*SET EXERCISE*
Please reproduce the R8xx speculation thread word for word, starting at "Votes: 69 44.5%" and ending at "maintain that temp.".

AMD: R8xx Speculation

How soon will Nvidia respond with GT300 to upcoming ATI-RV870 lineup GPUs

  • Within 1 or 2 weeks

    Votes: 1 0.6%
  • Within a month

    Votes: 5 3.2%
  • Within couple months

    Votes: 28 18.1%
  • Very late this year

    Votes: 52 33.5%
  • Not until next year

    Votes: 69 44.5%

  • Total voters
    155
  • Poll closed .
http://www.semiaccurate.com/2009/07/23/how-peek-chip-guts-without-killing-them/

Please explain the third picture, that is a G200 with lots of missing TIM under the lid. Does this mean NV is incompetent? That would be a yes, but I do look forward to hearing your opinion.



OK, so if all these AIBs are incompetent, why are they only incompetent making NV laptops? Why don't ATI parts suffer from the same catastrophic failure rates as NV ones do, your rather biased, if real, sub-sub-sub-sample not withstanding.

The part that you don't understand is that the half-connected parts are indeed running in spec. As long as they maintain a temperature as specified by NV, they are in spec. The chips maintain that temp.

Look at the graph here:
http://www.theinquirer.net/inquirer/news/1013947/nvidia-should-defective-chips
Look at the recommended temps for the GPUs that you are talking about. See a problem? The GPUs are failing within the recommended temperature range, overheating has nothing to do with it. THIS IS NOT AN OVERHEATING PROBLEM, it is an incompetent engineering problem at the chip level, not the laptop level.

Any heatsink attach problem is not an issue here.



It doesn't matter. If you do believe it matters, then you really need to answer the question of why 10+ OEMs failed to engineer proper cooling solutions only on their NV based models. In fact, on some, where there was a choice via MCM modules, only the NV parts had 'faulty thermals', and only they failed. Hmmm.....



No, they were not, and if you think they are, you are an idiot. There is _NO_ thermal solution specified in the design guides, only temps to remain in. If it is what you say it is, why did Nvidia design such a crappy thermal solution.

You need to keep a GPU in a certain temp range, and the OEMs did. It doesn't matter how they do it, with an aluminum slug, a vapor chamber, or fairy dust, the temp matters, and only the temp matters.



Yeah, actually I do think they treat it that way, and far worse. Having just spent a week in Taipei discussing thermal solutions for laptops at a conference, I do actually know how they test, and have been to several of their labs. You are dead wrong here.

So, to conclude, you seem to not want to answer the question about why only NV laptops have badly designed and connected HSFs. Why is it?

*DATA EXCERPT*
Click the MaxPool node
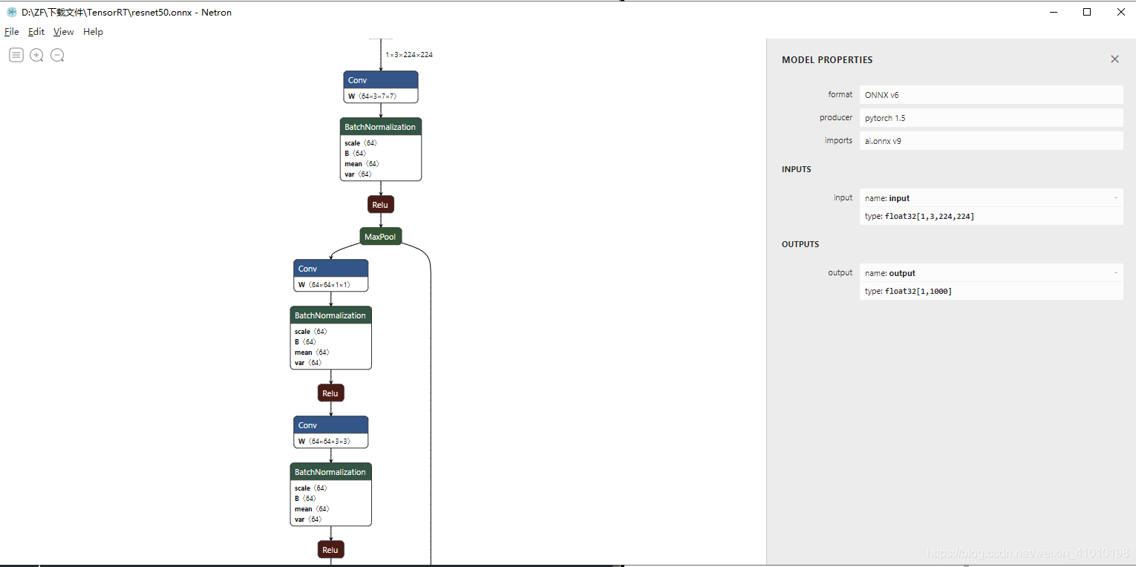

*RESPONSE FOR THIS EXERCISE*
Votes: 69 44.5%

  • Total voters
    155
  • Poll closed .
http://www.semiaccurate.com/2009/07/23/how-peek-chip-guts-without-killing-them/

Please explain the third picture, that is a G200 with lots of missing TIM under the lid. Does this mean NV is incompetent? That would be a yes, but I do look forward to hearing your opinion.



OK, so if all these AIBs are incompetent, why are they only incompetent making NV laptops? Why don't ATI parts suffer from the same catastrophic failure rates as NV ones do, your rather biased, if real, sub-sub-sub-sample not withstanding.

The part that you don't understand is that the half-connected parts are indeed running in spec. As long as they maintain a temperature as specified by NV, they are in spec. The chips maintain that temp.